Should you have the word await in your code?
In my opinion the answer to this question is "no". Nearly all modern JS web frameworks will accept a Promise as a return value, or will allow you to respond to the request within a Promise's resolution.
For example, AWS Lambda since Spring of 2018 allows you to return Promises to their handlers, rather than calling the traditional callback function. Express has a bit of middleware that you can incorporate to return Promises directly instead of calling next() or calling res.send().
Given this, you shouldn't need to write the word await in your code; just chain your Promises together and return the correct value.
So what do we do instead of writing the word await? There are two options available:
First: methods that are marked as async are effectively passing Promises around behind the scenes, so any of your methods that have to deal with Promises should be marked as async. You'll find that this winds up being viral - most of your methods will wind up being marked as async.
export async function getItem(id) {
return serviceLayer.getItem(id).then((item) => Object.assign({}, item, { secureProperty: undefined }));
}
Second: be more explicit! Specifically return Promises. Typescript makes this easy, you can declare that your method returns a Promise<T> and it'll throw compile time errors if you aren't returning T within a Promise. I prefer this approach, because you will tend to forget to mark a method as async, and when you're dealing with Promises directly you can more closely read and understand the flow of execution.
export function getItem(id: String): Promise<Item> {
return Promise.resolve().then(() => serviceLayer.getItem(id)).then((item) => Object.assign({}, item, { secureProperty: undefined }));
}
This code may look a bit more verbose, but you can instantly tell what you're dealing with, so six months from now you don't need to ask whether or not this method is working with a Promise.
Recovering from error states with Promises.
The easiest way I've found to deal with exceptions is at the business logic level; call your asynchronous services that return Promises, then use the catch method of a Promise to fall back to a default state. (Unless you're mutating state, you probably don't need to let those random exceptions flow back to the user!)
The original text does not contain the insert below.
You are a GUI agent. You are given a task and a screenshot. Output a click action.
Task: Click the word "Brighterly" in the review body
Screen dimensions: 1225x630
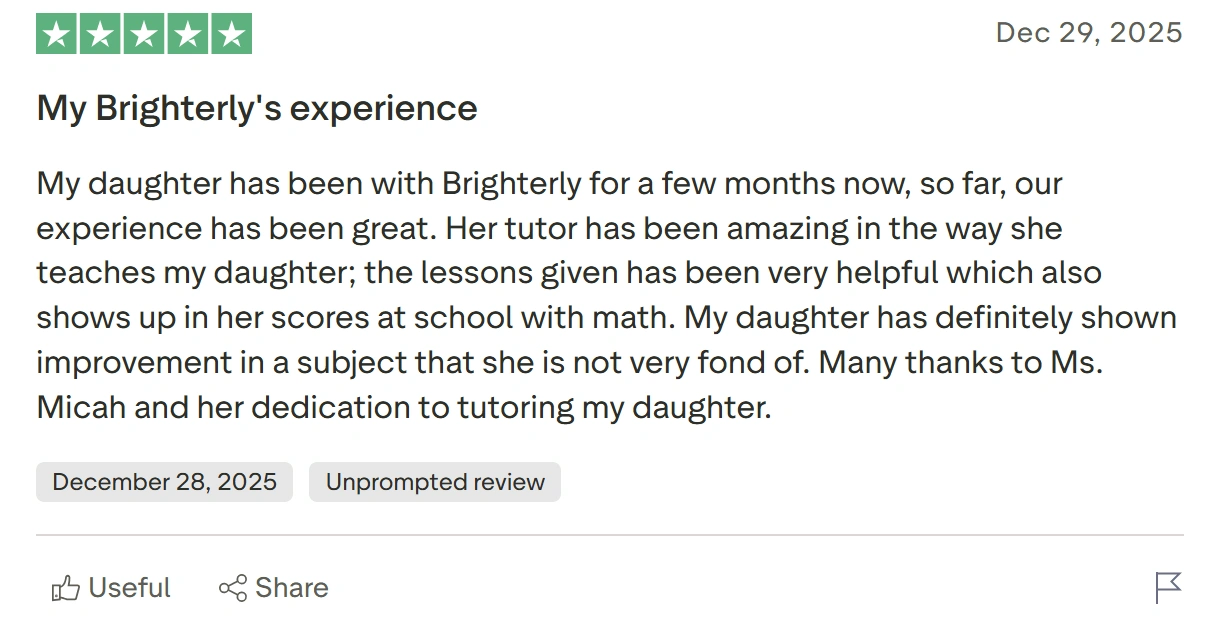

This winds up being easier than having a ton of try catch blocks within each service-- your service may need to deal with third party outages etc, but let your business logic determine what to do when that happens, not your individual service.
Dealing with these kinds of errors doesn't stop you from needing the occasional try catch block, however it does help with overall readability once you get into that Promise state of mind. "Here is what my code is going to do when it's successful, and here is what my code is going to do when I run into an exception."
What I've learned about readable syntax in asynchronous code.
Javascript has done a relatively good job at abstracting away the ability to create asynchronous methods, and that gives engineers the ability to write high-performing code easily. "With great power comes great responsibility" however, and it's easy to fall into traps that wind up hurting performance.
Often, syntactic sugar within your code can reduce your overall lines of code, but there are times when it's better to be a little more verbose. While the nature of Promise.resolve, reject, then, and catch can be a little daunting, once you get into that mindset it can be very expressive and the readability of your code goes way up. Promises behave in almost a functional programming style, where well-written code can be read quickly and easily.
Last, remember that asynchronous code can be viral. Methods that only hit your CPU or RAM can be synchronous, however the moment you start hitting databases or external services, you get into a situation where more and more asynchronous code gets into your codebase. Make sure that you be very explicit in writing your Promise code, and you'll be able to better support your code in the long term.